NOFO Title: Development of Medications to Prevent and Treat Opioid Use Disorders and Overdose (UG3/UH3) (Clinical Trial Optional)
NOFO Number: RFA-DA-19-002
Summary:

Methadone is useful in the treatment of opioid dependence; however, methadone misuse and methadone-related fatalities have increased. Ensysce has created two complementary, novel technologies that can be applied to methadone. Their Trypsin Activated Abuse Protection (TAAP™) prodrugs are “enzyme-activated” to release clinically effective opioid drugs only when taken orally and exposed to the correct physiologic conditions, such as exposure to trypsin in the small bowel. Their multi-pill abuse resistance (MPAR™) feature involves in situ bioregulation of opioid delivery from the TAAP™ systems, enabling control over oral multi-dose pharmacokinetic profiles. It is envisaged that an R-methadone-TAAP™ prodrug would demonstrate similar reduced addiction liability as with other opioid-TAAP products. The objective of this proposal is to develop an R-methadone-TAAP™/MPAR™ drug through Phase 1 clinical studies and to translate R-methadone-TAAP™/MPAR™ results into humans, to ultimately reduce the misuse and oral overdose potential of methadone.

▸ **Records from a dataset**:
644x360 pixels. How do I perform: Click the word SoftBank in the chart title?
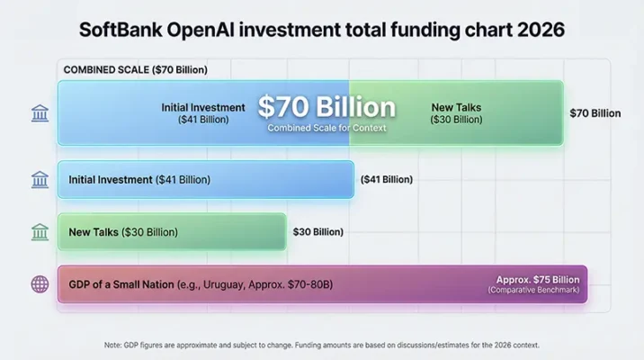point(124,29)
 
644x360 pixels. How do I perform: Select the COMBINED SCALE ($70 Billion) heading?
point(136,69)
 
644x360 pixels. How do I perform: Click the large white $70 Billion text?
point(326,107)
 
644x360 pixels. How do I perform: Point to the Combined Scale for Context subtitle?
point(326,128)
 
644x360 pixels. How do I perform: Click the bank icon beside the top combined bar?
point(40,112)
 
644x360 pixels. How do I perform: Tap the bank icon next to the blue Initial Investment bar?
point(40,179)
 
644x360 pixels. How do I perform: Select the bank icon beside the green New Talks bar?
point(40,232)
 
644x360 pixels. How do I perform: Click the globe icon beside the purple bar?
point(40,284)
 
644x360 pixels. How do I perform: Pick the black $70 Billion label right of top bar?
point(595,113)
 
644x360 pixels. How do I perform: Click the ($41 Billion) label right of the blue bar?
point(387,180)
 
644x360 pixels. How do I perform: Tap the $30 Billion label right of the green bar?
point(318,232)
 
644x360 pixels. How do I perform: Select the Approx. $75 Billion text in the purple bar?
point(539,279)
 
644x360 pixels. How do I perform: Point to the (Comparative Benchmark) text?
point(534,291)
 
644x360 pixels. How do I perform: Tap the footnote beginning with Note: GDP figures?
point(321,345)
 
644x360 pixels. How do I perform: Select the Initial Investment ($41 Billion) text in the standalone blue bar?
point(139,180)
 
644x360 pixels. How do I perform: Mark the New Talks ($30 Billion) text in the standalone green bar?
point(123,232)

▸ **What you should do**:
In the funding summary, which enzyme in the small bowel is given as an example of what activates the TAAP™ prodrugs to release the opioid drug?

▸ **Answer section**:
Trypsin.